We stopped at the house to ask permission to view the old
engines. When we knocked on the door we were greeted by Mrs. Art
Kent. We introduced ourselves and she told us to go around behind
the barn and have a look.

Now, before I go any further, I want to say that I have been to
many auctions and, of course, steam events, but what we saw when we
drove around that barn was right out of a dream! There had been two
old steamers resting in the weeds where they were parked 25 or more
years ago. John and I nearly climbed over each other getting out of
the truck to get a better look.

There sat a 24 HP Minneapolis and an 18 HP Russell. Well, the
next hour or so was spent looking and taking pictures. It
didn’t take long to see that nature had taken her toll on the
old engines, but it also didn’t take long to want to buy and
restore them to their former shape. We couldn’t wait to take
them to one or two of the shows we attend. We both had been looking
for an engine to bring home and restore, so we decided that if they
could be bought at a reasonable price, we would take on the task of
restoring them.

John liked the Minneapolis and the old Russell had my eye, so
all was settled but the price.

We went back to the house to talk to Mr. Kent about buying the
two engines. We didn’t settle on the engines that day, as we
felt we couldn’t give Art’s price because of the condition
the old steamers were in. We did, however, enjoy his stories of
running steam engines when he was younger. Art was 93 years old and
had run steam engines during many of his earlier years.

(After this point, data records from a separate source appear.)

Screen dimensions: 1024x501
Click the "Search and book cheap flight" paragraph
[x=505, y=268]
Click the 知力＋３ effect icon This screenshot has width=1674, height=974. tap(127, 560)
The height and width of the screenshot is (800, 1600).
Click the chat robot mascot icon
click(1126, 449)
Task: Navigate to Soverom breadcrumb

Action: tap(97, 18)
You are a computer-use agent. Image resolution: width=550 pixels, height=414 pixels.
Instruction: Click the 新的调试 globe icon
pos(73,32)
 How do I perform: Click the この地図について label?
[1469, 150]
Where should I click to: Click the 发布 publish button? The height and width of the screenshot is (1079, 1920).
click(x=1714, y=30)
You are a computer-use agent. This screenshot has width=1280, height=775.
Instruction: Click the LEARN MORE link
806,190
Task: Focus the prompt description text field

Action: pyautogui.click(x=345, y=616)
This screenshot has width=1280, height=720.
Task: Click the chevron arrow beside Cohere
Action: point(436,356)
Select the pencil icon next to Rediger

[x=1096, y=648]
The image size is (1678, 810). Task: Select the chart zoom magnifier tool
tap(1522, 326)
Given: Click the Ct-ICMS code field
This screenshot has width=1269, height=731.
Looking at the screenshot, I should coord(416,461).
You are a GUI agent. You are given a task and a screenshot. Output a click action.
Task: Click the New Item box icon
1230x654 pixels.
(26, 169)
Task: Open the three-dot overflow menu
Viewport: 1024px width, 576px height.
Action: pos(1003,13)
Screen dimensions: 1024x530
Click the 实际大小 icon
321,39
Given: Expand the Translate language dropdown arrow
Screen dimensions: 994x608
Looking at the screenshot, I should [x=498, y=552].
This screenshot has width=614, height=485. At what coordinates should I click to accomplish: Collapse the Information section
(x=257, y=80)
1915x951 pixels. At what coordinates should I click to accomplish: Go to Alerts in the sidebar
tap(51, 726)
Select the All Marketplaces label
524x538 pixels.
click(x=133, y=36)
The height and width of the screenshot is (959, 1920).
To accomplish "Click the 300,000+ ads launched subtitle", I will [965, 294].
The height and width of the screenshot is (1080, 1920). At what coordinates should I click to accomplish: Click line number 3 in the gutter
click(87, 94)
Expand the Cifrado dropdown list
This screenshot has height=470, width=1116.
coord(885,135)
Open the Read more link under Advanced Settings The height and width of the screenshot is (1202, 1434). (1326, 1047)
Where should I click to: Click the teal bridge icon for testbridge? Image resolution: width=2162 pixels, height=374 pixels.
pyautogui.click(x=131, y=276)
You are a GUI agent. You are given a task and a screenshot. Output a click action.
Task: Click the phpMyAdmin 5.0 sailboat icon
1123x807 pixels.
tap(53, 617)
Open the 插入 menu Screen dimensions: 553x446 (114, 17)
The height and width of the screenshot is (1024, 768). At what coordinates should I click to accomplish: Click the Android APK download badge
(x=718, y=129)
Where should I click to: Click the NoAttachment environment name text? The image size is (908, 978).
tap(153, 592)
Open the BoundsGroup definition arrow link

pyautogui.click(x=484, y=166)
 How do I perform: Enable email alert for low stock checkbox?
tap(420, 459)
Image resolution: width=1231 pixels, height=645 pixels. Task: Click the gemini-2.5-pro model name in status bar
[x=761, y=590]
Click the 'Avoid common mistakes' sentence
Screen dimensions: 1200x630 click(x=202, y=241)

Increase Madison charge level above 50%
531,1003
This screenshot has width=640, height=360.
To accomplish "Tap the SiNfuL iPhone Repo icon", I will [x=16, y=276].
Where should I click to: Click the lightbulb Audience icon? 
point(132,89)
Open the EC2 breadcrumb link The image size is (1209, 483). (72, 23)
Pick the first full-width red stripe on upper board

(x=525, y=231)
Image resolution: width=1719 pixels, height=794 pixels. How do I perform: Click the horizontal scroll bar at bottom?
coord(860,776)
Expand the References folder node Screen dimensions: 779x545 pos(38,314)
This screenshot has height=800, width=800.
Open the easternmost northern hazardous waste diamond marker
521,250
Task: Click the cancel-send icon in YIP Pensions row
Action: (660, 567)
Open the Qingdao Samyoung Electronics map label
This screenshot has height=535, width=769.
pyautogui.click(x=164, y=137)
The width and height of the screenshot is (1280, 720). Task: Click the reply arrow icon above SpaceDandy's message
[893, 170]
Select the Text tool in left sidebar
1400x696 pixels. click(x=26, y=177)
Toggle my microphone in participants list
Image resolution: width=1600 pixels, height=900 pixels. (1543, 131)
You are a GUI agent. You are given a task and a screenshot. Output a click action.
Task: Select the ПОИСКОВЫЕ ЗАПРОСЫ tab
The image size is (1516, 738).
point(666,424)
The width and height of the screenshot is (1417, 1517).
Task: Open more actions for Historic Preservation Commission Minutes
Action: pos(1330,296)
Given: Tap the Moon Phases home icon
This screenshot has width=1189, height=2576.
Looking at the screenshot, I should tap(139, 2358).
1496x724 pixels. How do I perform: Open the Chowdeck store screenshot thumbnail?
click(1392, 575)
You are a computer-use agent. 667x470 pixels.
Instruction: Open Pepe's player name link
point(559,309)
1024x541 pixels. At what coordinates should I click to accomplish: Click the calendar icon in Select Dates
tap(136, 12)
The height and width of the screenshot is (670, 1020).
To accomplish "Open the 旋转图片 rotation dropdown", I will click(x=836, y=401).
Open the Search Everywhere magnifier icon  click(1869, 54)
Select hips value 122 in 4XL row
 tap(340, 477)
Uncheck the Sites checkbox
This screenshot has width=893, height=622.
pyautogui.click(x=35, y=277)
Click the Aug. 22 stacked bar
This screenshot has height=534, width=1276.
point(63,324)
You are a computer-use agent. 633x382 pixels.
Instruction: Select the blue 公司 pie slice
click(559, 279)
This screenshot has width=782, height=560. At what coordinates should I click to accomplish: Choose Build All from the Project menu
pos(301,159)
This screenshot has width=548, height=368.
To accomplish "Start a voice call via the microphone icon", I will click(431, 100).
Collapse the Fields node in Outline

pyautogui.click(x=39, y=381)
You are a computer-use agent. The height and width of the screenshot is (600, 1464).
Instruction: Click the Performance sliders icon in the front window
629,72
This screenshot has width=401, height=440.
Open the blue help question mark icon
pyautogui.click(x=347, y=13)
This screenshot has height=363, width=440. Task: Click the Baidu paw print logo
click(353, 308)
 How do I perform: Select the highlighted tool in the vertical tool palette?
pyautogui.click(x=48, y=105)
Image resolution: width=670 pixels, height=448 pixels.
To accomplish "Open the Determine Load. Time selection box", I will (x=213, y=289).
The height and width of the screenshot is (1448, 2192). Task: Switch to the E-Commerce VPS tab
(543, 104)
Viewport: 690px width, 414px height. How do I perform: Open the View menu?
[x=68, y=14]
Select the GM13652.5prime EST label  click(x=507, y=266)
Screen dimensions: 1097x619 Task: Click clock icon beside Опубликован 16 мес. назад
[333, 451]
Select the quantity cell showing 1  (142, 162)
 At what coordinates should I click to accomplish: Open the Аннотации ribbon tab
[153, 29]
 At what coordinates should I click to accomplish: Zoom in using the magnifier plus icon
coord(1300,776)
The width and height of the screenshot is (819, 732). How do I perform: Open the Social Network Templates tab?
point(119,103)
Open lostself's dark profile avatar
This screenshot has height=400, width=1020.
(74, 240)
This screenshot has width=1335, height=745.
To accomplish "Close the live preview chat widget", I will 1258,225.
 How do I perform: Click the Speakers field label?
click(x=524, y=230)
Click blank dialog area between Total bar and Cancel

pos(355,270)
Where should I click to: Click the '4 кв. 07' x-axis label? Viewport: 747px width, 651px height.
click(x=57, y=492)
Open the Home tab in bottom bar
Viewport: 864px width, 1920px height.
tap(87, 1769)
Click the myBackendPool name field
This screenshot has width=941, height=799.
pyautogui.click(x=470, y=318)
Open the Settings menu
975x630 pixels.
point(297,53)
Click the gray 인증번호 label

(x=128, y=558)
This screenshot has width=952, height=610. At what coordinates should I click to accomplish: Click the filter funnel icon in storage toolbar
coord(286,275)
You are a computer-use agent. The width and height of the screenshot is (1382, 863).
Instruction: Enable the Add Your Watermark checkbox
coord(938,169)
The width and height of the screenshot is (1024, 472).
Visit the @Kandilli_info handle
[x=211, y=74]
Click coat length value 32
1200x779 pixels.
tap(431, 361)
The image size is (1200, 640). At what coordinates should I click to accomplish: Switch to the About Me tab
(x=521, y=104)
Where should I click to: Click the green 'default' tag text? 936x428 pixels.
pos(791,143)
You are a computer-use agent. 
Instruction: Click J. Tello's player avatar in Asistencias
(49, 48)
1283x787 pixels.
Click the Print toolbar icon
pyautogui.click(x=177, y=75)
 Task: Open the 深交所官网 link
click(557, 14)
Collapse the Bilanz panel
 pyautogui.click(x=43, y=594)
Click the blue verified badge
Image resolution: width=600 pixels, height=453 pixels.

We went home with both engines on our minds and couldn’t
seem to stop thinking about them. After a few days and a few phone
calls, a price was decided on that made everyone happy. I was now
the proud owner of an 18 HP Russell, No. 12458, and John was the
proud owner of a 24 Minneapolis, No. 8496. They are both home now
and we are in the process of restoring them. I’ll have more
pictures when they are done.

I would like to hear from other Russell owners who can help me
pinpoint the date of my engine. The best I can tell now is that it
is a 1905 model.

We also have a 1922 50 HP Case, No. 35425, that our dad, Sam
Haley, bought when we were very young. We were brought up around
steam. Dad also built a scale Case to add to the family
collection.

The one thing that makes this hobby so much fun to me is the
wonderful friends made at all the steam events. Having a loving and
understanding wife, when you bring home the good news of the rusty
old steamer you just bought, is also very important. But, since my
wife Sue and I were introduced at a steam show, she knew what she
was getting into.

Well, if time permits maybe the old Russell and Minneapolis will
be running by Showtime 1991. Then, maybe it will be back to the
chase again!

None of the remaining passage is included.